**DIRECTIONS:** Every line from the one with "The height and width of the screenshot is (477, 1568)." through the end of the records below should be restated word for word, and nothing outside that span.

**RECORDS FOR THIS TASK:**
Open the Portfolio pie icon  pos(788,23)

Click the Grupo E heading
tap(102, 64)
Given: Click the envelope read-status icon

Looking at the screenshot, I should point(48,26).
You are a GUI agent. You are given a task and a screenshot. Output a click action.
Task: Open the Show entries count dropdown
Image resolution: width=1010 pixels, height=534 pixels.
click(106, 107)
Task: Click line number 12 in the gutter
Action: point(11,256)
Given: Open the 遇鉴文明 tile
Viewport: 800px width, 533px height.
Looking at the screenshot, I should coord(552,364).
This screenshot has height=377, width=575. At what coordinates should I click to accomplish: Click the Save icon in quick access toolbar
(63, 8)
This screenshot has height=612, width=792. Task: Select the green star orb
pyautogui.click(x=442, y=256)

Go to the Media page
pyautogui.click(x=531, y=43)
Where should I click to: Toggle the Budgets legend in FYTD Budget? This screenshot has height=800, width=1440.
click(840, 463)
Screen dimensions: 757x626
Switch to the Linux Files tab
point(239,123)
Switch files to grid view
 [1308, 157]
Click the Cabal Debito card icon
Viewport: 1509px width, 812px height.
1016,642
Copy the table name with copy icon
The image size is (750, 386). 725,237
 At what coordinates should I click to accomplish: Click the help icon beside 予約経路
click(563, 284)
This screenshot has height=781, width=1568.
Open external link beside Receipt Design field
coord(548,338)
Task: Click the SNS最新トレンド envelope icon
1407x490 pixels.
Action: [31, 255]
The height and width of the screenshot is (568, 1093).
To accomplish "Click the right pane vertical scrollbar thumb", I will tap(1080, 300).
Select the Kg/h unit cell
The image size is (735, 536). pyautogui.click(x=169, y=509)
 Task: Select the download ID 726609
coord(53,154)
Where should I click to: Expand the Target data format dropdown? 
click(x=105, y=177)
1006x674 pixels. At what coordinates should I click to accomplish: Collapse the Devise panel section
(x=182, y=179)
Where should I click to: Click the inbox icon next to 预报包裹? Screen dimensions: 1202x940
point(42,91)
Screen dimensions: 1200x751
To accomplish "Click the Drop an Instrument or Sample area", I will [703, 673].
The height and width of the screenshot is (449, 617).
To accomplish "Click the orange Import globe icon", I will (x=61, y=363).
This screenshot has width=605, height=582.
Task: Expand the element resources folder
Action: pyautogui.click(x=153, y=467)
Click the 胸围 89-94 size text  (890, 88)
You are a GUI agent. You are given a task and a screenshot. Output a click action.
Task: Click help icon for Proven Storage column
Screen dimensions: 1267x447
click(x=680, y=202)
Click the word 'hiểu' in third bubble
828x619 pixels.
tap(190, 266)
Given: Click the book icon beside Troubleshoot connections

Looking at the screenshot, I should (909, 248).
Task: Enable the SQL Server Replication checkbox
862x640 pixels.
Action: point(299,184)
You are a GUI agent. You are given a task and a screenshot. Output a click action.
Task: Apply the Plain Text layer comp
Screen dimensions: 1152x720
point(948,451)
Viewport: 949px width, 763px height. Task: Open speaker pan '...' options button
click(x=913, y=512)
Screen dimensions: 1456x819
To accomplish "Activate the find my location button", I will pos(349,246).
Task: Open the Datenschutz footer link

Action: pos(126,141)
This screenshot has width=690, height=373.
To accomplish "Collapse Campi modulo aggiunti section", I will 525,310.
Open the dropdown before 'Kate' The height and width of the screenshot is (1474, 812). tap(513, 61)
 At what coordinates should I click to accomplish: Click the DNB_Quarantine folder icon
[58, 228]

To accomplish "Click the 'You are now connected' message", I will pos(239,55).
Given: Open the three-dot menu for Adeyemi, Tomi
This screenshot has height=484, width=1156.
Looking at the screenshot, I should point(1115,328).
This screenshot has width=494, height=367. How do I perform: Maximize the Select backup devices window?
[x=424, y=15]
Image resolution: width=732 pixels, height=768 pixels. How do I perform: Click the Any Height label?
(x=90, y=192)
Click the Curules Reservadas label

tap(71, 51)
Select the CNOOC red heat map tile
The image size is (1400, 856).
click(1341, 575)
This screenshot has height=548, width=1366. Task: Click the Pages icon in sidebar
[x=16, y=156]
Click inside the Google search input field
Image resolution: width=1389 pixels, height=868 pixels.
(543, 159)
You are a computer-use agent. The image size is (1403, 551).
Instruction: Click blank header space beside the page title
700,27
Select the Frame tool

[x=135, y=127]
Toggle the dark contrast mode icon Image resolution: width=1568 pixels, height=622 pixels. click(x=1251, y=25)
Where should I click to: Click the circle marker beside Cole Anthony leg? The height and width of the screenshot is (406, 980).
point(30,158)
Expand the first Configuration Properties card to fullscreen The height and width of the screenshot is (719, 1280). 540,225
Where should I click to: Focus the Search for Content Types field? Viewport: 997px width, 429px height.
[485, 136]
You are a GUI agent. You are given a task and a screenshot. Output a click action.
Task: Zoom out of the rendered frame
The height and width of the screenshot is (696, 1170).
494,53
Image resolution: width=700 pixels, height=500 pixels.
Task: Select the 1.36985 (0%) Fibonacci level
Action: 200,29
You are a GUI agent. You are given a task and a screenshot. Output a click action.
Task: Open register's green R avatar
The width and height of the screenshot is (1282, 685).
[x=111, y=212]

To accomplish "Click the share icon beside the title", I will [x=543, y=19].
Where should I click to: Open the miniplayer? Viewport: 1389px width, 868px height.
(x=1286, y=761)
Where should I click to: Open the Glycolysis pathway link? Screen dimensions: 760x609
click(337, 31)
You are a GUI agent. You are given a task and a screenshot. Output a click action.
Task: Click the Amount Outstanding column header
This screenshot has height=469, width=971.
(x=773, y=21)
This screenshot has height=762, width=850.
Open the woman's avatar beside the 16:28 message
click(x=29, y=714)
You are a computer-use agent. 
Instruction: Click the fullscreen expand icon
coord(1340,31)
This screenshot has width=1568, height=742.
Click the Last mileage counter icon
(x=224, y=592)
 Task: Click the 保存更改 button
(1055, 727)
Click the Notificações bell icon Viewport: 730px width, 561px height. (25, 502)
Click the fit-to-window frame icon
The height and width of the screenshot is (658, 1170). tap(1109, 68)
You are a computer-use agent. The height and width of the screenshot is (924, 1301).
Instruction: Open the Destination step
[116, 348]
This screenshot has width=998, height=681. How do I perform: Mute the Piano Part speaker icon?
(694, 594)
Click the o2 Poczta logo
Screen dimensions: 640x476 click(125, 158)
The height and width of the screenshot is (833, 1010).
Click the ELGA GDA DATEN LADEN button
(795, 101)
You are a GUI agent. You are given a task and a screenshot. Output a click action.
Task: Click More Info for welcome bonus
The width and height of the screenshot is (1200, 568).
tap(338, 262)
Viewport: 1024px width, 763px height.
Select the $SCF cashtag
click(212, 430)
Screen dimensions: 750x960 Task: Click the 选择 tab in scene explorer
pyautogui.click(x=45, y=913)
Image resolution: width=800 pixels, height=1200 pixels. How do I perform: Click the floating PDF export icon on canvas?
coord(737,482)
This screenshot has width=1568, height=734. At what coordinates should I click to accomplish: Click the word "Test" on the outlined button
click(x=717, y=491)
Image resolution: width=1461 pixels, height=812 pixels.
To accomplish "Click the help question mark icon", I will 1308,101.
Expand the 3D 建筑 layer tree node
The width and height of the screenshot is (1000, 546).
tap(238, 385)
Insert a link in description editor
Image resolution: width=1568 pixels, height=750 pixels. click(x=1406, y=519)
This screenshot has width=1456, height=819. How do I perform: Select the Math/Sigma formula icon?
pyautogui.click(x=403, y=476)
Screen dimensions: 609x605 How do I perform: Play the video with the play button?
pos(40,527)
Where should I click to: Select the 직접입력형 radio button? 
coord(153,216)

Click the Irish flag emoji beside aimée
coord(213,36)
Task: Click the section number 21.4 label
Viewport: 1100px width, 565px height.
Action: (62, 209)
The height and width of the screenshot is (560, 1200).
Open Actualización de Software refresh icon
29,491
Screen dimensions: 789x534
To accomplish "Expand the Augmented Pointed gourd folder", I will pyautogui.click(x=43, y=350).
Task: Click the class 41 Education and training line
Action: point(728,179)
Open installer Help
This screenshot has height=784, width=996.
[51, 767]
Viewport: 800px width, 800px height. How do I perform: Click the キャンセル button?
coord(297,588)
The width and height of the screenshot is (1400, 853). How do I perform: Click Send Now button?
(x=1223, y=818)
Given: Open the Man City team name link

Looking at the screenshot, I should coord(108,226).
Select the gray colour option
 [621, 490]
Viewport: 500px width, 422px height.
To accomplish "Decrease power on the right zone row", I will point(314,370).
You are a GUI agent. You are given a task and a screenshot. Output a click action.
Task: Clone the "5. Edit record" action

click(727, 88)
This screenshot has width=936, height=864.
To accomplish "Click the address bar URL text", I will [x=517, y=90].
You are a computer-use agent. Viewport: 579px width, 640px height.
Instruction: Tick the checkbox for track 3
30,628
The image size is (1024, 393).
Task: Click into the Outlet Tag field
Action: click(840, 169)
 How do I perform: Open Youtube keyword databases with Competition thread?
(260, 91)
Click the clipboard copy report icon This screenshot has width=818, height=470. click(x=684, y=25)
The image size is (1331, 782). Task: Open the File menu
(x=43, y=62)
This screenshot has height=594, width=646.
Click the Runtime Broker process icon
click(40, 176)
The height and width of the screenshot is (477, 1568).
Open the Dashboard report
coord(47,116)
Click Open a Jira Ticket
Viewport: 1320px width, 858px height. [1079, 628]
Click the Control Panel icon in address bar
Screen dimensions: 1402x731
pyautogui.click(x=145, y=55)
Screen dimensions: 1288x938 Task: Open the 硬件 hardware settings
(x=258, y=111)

**TASK SOLUTION:**
The height and width of the screenshot is (477, 1568).
Open the Dashboard report
coord(47,116)
Click Open a Jira Ticket
Viewport: 1320px width, 858px height. [1079, 628]
Click the Control Panel icon in address bar
Screen dimensions: 1402x731
pyautogui.click(x=145, y=55)
Screen dimensions: 1288x938 Task: Open the 硬件 hardware settings
(x=258, y=111)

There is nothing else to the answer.